— START Document —

There have been no changes in our internal control over financial reporting during our most recent fiscal quarter that have materially affected, or are reasonably likely to materially effect, our internal control over financial reporting.

PART II.
OTHER INFORMATION

ITEM 1:
LEGAL PROCEEDINGS

On June 20, 2008, our wholly-owned subsidiary, Atlas America, LLC, was named as a co-defendant in the matter captioned CNX Gas Company, LLC (“CNX”) v. Miller Petroleum, Inc. (“Miller”) , et al. (Chancery Court, Campbell County, Tennessee).   In its complaint, CNX alleged that Miller breached a contract to assign to CNX certain leasehold rights (“Leases”) representing approximately 30,000 acres in Campbell County, Tennessee and that we and another defendant, Wind City Oil & Gas, LLC, interfered with the closing of this assignment on June 6, 2008.  We purchased the Leases from Miller for approximately $19.1 million.  On December 15, 2008, the Chancery Court dismissed the matter in its entirety, holding that there had been no breach of the contract by Miller and, therefore, that Atlas America could not have tortuously interfered with the contract.  The Chancery Court dismissed all claims against Atlas America, LLC; however, CNX has appealed this decision.
 
Following the announcement of the merger agreement on April 27, 2009, the following actions were filed in Delaware Chancery Court purporting to challenge the merger:

 
Alonzo v. Atlas Energy Resources, LLC, et al., C.A. No. 4553-VCN (Del. Ch. filed 4/30/09);
     
 
Operating Engineers Constructions Industry and Miscellaneous Pension Fund v. Atlas America, Inc., et al., C.A. No. 4589-VCN (Del. Ch. filed 5/13/09);
     
 
Vanderpool v. Atlas Energy Resources, LLC, et al., C.A. No. 4604-VCN (Del. Ch. filed 5/15/09);
     
 
Farrell v. Cohen, et al., C.A. No. 4607-VCN (Del. Ch. filed 5/19/09); and
     
 
Montgomery County Employees’ Retirement Fund v. Atlas Energy Resources, L.L.C., et al., C.A. No. 4613-VCN (Del. Ch. filed 5/21/09).

— END Document —
— START Dataset —

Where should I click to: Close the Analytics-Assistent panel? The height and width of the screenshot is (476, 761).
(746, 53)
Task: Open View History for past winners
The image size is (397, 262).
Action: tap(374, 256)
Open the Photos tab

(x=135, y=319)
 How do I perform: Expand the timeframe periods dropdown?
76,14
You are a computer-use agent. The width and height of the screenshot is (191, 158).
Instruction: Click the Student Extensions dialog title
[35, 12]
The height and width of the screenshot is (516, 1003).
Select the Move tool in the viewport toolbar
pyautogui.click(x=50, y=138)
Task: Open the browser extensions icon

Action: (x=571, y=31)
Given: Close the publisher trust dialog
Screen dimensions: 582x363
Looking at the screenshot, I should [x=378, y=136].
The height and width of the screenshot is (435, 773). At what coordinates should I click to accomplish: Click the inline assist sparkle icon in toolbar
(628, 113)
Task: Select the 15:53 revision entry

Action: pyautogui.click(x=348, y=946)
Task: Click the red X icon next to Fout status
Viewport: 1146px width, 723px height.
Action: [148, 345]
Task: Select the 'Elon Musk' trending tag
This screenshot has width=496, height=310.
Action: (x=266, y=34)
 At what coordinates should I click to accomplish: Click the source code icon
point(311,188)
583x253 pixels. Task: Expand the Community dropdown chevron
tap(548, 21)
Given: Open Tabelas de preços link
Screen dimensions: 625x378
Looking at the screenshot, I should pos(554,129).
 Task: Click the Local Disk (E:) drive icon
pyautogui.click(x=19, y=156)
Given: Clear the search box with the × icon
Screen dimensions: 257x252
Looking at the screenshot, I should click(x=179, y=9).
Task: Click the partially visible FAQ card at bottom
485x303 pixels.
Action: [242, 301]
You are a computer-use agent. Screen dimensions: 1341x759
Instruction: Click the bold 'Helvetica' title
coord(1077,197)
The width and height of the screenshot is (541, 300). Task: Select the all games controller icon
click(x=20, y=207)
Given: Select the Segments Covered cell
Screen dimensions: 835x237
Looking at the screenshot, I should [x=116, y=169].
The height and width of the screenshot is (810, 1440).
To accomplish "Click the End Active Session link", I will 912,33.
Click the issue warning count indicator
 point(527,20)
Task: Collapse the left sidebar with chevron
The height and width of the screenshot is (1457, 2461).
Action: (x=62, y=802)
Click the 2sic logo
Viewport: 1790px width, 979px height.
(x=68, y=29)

— END Dataset —

[Given problem 1] According to the legal proceedings section, about how much did the company pay Miller for the Leases?
[Given problem 2] Pick up the legal proceedings section after its last listed case and continue it.
The entries are not needed for this work.

[Reply 1] Approximately $19.1 million.

[Reply 2]
On June 15, 2009, Vice Chancellor Noble issued an order consolidating all five lawsuits, renaming the action In re Atlas Energy Resources, LLC Unitholder Litigation , C.A. No. 4589-VCN, and appointing as co-lead plaintiffs Operating Engineers Construction Industry and Miscellaneous Pension Fund and Montgomery County Employees Retirement Fund. Plaintiffs filed a Verified Consolidated Class Action Complaint on July 1, 2009, which has superseded all prior complaints. On July 27, 2009, the Chancery Court granted the parties’ scheduling stipulation, setting a preliminary injunction hearing for September 4, 2009. The complaint advances claims of breach of fiduciary duty in connection with the merger agreement, including allegations of inadequate disclosures in connection with the unitholder vote on the merger, and seeks monetary damages or injunctive relief, or both. On August 7, 2009, plaintiffs advised the court by letter that the hearing date be removed from the court’s calendar.  Plaintiffs have advised counsel that they intend to continue to pursue the case after the merger as a claim for monetary damages.  Predicting the outcome of this lawsuit is difficult. An adverse judgment for monetary damages could have a material adverse effect on the operations of the combined company after the merger. A preliminary injunction, had plaintiffs successfully pursued it, could have delayed or jeopardized the completion of the merger, and an adverse judgment granting permanent injunctive relief could have indefinitely enjoined completion of the merger. Based on the facts known to date, the defendants believe that the claims asserted against them in this lawsuit are without merit, and intend to defend themselves vigorously against the claims.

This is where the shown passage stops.